Plus près de nous l’écrivain Stéphane Zweig évoque les « armées de prostituées » qui grouillaient dans toutes les villes d’Europe dans les années 1930. Alors même que la virginité de la jeune fille bourgeoise était sous haute surveillance. À partir du 19e siècle, c’est sous la forme de l’hygiénisme que se manifeste l’autorité publique. C’est à cette époque où règne la grande peur de la syphilis qu’apparaît tout une médicalisation de la prostitution.

Nouveau partage donc, aujourd’hui, entre le licite et l’illicite tant sur le plan juridique que de l’obligation morale dans le domaine du sexe. Notre société prône une sexualité libérée. À une seule exception : la prostitution récemment réprimée par la loi du côté du client.

Données sources.
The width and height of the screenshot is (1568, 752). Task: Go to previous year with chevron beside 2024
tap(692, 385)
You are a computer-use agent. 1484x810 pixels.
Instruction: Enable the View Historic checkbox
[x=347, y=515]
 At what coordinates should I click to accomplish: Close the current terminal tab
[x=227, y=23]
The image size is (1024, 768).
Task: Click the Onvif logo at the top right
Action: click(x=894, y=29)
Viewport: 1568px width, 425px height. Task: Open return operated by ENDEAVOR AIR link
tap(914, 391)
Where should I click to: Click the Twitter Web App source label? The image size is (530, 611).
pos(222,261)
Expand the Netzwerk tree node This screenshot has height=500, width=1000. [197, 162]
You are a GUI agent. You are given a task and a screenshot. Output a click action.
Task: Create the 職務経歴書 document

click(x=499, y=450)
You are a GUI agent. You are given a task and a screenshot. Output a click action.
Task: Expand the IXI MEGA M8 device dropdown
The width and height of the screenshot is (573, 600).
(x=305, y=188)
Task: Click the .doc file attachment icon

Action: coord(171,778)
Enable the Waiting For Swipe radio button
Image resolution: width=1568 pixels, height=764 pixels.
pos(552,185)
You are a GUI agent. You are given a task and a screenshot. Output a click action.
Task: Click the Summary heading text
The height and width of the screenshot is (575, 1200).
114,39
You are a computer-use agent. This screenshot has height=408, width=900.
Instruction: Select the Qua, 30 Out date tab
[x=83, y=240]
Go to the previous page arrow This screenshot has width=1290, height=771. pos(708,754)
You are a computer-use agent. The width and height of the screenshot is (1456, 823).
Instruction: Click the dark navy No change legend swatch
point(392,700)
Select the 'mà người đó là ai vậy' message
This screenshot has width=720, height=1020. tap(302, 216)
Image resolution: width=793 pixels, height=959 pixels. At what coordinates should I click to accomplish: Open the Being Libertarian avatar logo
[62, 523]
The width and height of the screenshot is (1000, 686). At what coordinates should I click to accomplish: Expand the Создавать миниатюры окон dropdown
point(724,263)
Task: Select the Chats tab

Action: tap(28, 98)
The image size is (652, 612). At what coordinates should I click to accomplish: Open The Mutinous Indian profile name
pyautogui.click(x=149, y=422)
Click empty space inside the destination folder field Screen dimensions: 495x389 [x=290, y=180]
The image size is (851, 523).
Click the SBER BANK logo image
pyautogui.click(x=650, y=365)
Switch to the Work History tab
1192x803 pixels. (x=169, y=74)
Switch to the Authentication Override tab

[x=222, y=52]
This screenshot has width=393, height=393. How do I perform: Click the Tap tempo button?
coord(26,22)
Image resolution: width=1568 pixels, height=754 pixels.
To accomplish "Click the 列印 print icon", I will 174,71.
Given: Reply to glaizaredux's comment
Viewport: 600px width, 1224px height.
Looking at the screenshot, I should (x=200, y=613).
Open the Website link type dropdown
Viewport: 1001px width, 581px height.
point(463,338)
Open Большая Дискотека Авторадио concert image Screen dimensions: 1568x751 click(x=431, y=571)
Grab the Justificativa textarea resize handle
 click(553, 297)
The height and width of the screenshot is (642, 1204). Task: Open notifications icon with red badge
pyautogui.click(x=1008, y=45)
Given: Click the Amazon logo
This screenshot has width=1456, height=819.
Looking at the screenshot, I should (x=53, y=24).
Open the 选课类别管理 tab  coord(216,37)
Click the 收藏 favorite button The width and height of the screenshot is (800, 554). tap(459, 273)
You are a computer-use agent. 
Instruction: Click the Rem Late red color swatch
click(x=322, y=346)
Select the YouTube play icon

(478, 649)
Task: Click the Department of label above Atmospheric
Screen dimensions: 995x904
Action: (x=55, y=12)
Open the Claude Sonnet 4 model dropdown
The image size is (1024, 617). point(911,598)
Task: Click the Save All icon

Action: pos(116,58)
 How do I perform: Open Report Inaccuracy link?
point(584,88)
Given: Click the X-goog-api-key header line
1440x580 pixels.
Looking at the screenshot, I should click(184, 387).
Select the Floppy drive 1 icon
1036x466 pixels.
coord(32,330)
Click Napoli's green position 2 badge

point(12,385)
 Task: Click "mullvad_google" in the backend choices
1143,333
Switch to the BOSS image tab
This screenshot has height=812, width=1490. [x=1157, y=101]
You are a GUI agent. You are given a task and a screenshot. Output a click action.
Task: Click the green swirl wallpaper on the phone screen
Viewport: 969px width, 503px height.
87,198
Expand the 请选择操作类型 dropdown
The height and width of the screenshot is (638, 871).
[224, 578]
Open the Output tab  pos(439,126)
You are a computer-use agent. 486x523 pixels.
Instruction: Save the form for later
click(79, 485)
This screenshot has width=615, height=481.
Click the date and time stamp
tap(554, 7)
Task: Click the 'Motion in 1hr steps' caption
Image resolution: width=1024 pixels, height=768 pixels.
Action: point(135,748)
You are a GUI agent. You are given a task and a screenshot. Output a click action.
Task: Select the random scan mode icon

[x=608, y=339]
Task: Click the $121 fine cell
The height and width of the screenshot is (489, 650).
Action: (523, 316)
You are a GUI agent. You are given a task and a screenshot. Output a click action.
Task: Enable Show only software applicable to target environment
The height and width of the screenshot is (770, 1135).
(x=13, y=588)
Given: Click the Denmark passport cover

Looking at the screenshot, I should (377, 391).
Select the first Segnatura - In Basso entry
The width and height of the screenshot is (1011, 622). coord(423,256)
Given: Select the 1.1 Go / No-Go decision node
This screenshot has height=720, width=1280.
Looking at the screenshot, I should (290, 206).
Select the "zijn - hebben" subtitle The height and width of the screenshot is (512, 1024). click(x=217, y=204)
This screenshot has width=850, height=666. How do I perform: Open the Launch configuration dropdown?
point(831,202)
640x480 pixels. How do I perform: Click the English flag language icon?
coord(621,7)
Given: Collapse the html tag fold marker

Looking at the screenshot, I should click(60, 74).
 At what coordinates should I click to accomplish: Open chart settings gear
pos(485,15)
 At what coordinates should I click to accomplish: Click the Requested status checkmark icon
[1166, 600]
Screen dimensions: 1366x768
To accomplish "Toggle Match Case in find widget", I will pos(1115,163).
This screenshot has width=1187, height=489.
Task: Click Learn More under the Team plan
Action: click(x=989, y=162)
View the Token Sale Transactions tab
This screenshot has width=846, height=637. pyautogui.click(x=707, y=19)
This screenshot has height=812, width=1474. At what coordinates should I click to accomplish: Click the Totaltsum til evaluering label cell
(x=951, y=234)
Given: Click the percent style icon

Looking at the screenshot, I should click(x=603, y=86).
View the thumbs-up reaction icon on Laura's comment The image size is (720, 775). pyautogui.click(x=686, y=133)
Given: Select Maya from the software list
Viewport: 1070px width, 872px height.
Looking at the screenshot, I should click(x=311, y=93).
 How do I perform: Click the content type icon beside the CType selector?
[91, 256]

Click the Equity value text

Consignes.
1. D'après l'extrait, dans quel contexte la médicalisation de la prostitution apparaît-elle au 19e siècle ? Répondez en une à trois phrases.
2. Indiquez si chacune des affirmations suivantes concorde avec l'extrait. Répondez par oui ou par non, en citant les mots décisifs de l'extrait.
(a) Stéphane Zweig évoque des prostituées en grand nombre dans les villes d'Europe des années 1930.
(b) La loi a récemment réprimé la prostitution du côté des prostituées.
(c) La virginité de la jeune fille bourgeoise faisait l'objet d'une faible surveillance.
3. Selon l'extrait, sous quelle forme l'autorité publique se manifeste-t-elle à partir du 19e siècle ?

Corrigé.
1. Elle apparaît à l'époque où règne la grande peur de la syphilis. À partir du 19e siècle, l'autorité publique se manifeste sous la forme de l'hygiénisme.

2.
(a) Oui : “les « armées de prostituées » qui grouillaient dans toutes les villes d’Europe dans les années 1930”.
(b) Non : “la prostitution récemment réprimée par la loi du côté du client”.
(c) Non : “la virginité de la jeune fille bourgeoise était sous haute surveillance”.

3. Sous la forme de l'hygiénisme.